In the evening the sliding doors opened for dancing in both parlors. Seated in the second one, the older ladies chatted amiably and kept their chaperoning eyes on the dancing couples. In the library the gentlemen talked over business and politics as they sipped more Southern Comfort with Colonel Crews; here, too, they could smoke their cigars without offending the ladies. Such conspicuous consumption had been unknown in Franklin County when the Virginians had first arrived a half century before.

This beautiful house (now restored and open to the public as part of the Missouri Botanical Garden's Shaw Nature Reserve) was the setting for many a similar soiree in the decade that followed. Tom and Jinnie were known as an elegant, cultivated, and hospitable couple. One is reminded of the similar rich, full life led by John T. McCarty and his wife, Mary, in California two decades earlier.

Tom was fifty-two years old when he decided to enter the Congressional primaries for his district in 1884. A popular man, an experienced attorney, and an eloquent orator, he had the support of the Franklin County delegation, but the whole district was in a deadlock. His opponents claimed that if he and his Democrats were elected, they would recognize and reward the Rebels! The session was very dramatic; before it was over, delegates were kicking each other and screaming incoherently. One man wanted to change his vote so that Crews would receive the majority, but was denied that privilege, one of his neighboring delegates actually holding him back by sitting on him till the matter was settled. Crews lost by that single vote.
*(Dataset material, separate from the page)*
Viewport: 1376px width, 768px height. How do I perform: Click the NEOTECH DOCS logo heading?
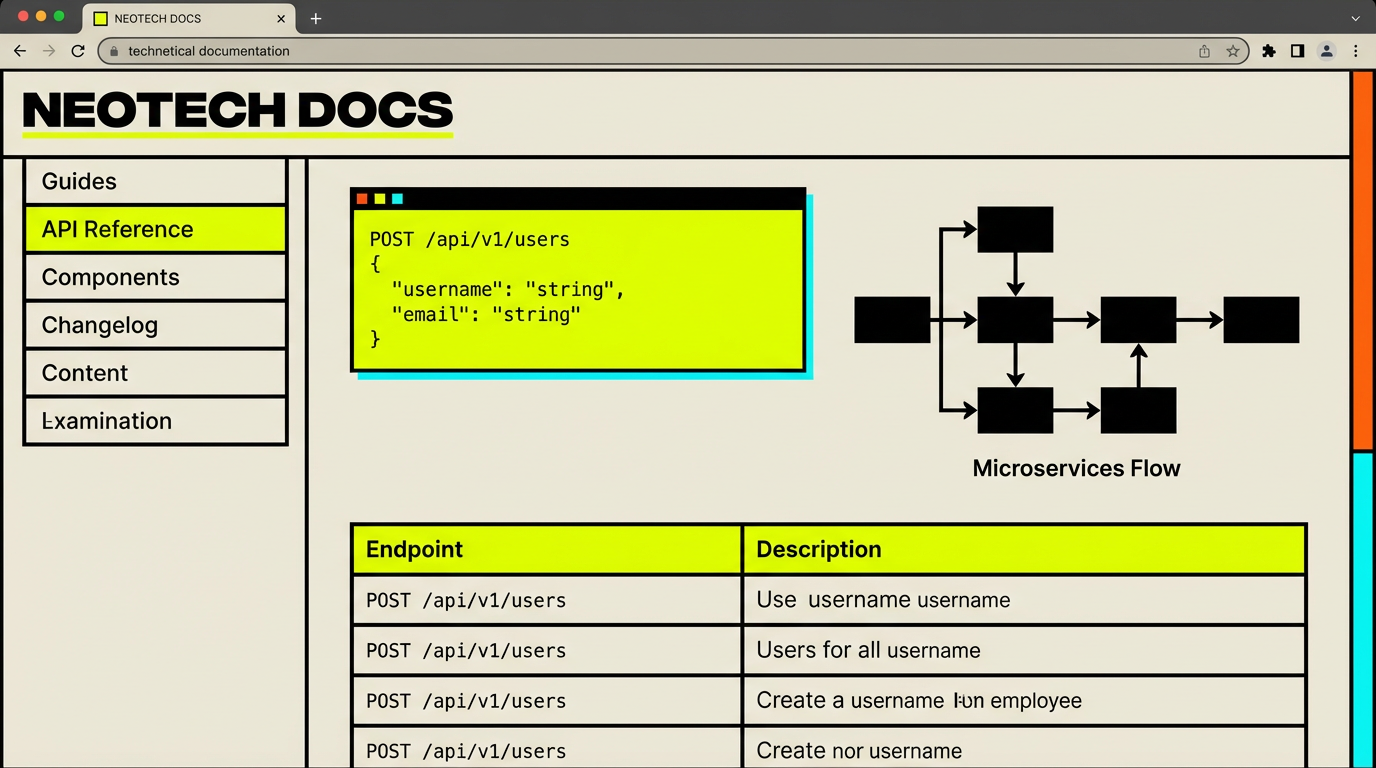pos(237,110)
On June 25, 1891, Tom died of a kidney infection at Sisters Hospital in St. Louis. Jinnie lived another five and a half years. Both are buried in the cemetery at Pacific, a nearby town. Tom had outlived all the Immortal Six. (Sam Wilson had died in early 1889, the last survivor of the Founders.) How long he corresponded with his fellow Deltas is not a matter of record.

We can be certain, however, that his image remained in their minds all their lives. His spirit lives today in his many descendants who joined Phi Gamma Delta: one grandson, Sterling Crews Reynolds (Missouri 1913); and four great-grandsons, Elzie H. Musgrave (Missouri 1933), William A. Joplin, Jr. (Missouri 1940), Clarke Thomas Reed (Missouri 1950), and Robert C. Joplin (Missouri 1952).

We are proud to have in our earliest membership a man of the caliber of Thomas W. B. Crews - generous, brave, loyal, industrious, reliable, polished, lovable, a "god of boys," "noble and magnanimous" - in short a truly ideal Brother.